> Exercise description: Count the lines in the listing below that contain the word "Task" and report that number alone.
Provided data START
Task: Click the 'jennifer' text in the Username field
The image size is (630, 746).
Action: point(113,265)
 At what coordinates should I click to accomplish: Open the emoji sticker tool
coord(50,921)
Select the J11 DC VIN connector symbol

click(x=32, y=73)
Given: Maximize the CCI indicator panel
Provided data END
Provided data START
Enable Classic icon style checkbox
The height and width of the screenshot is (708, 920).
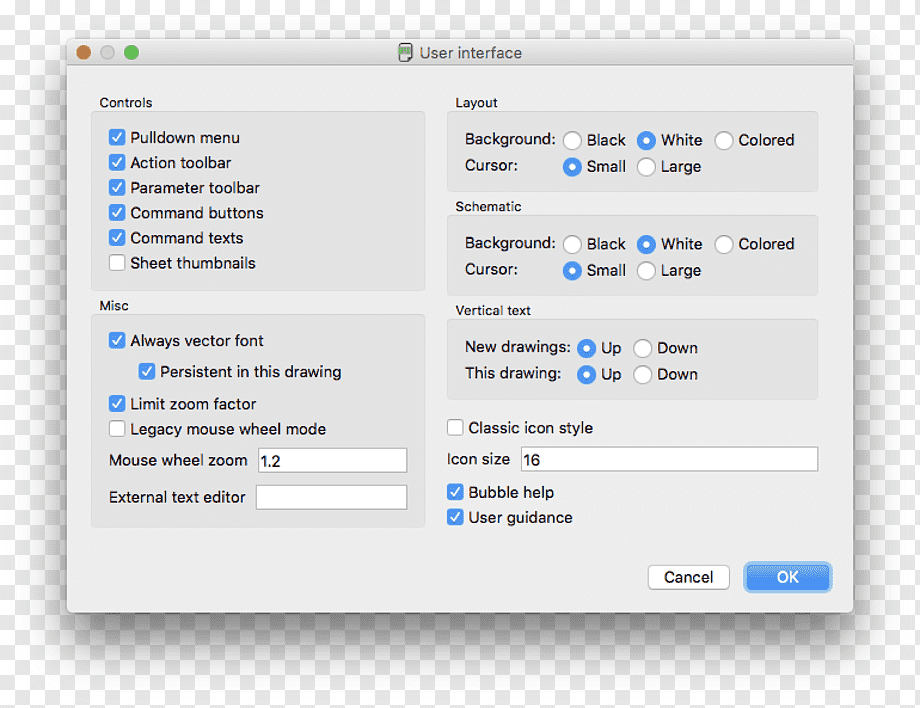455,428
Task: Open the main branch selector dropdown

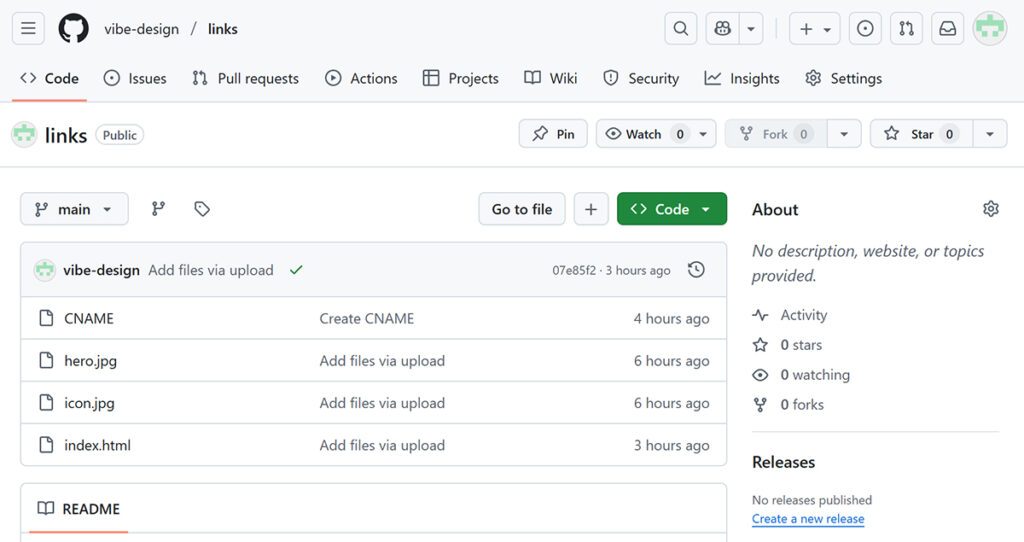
Provided data END
Provided data START
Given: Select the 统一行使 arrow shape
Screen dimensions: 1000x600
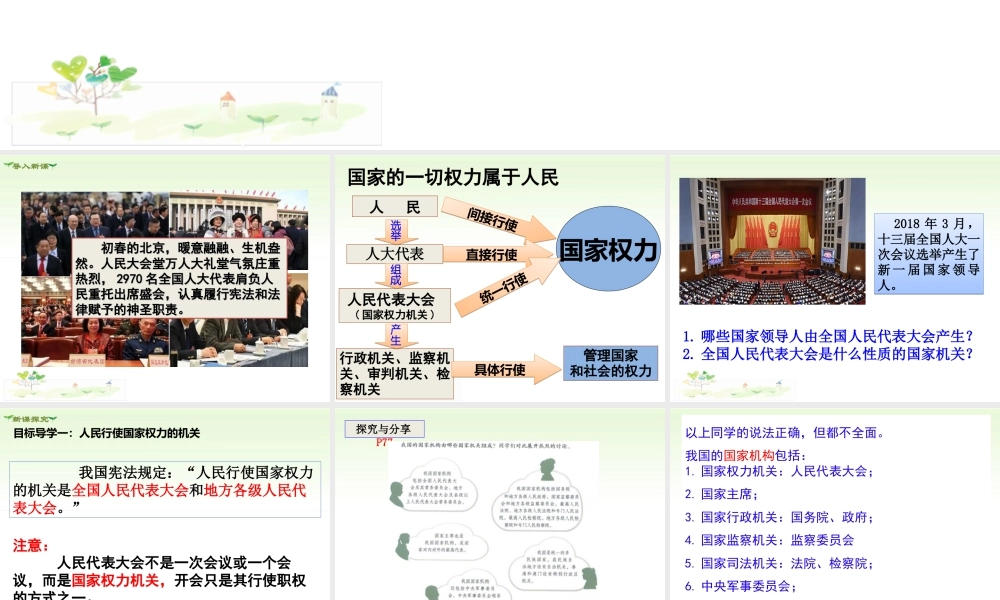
Provided data END
> Answer to this exercise: 2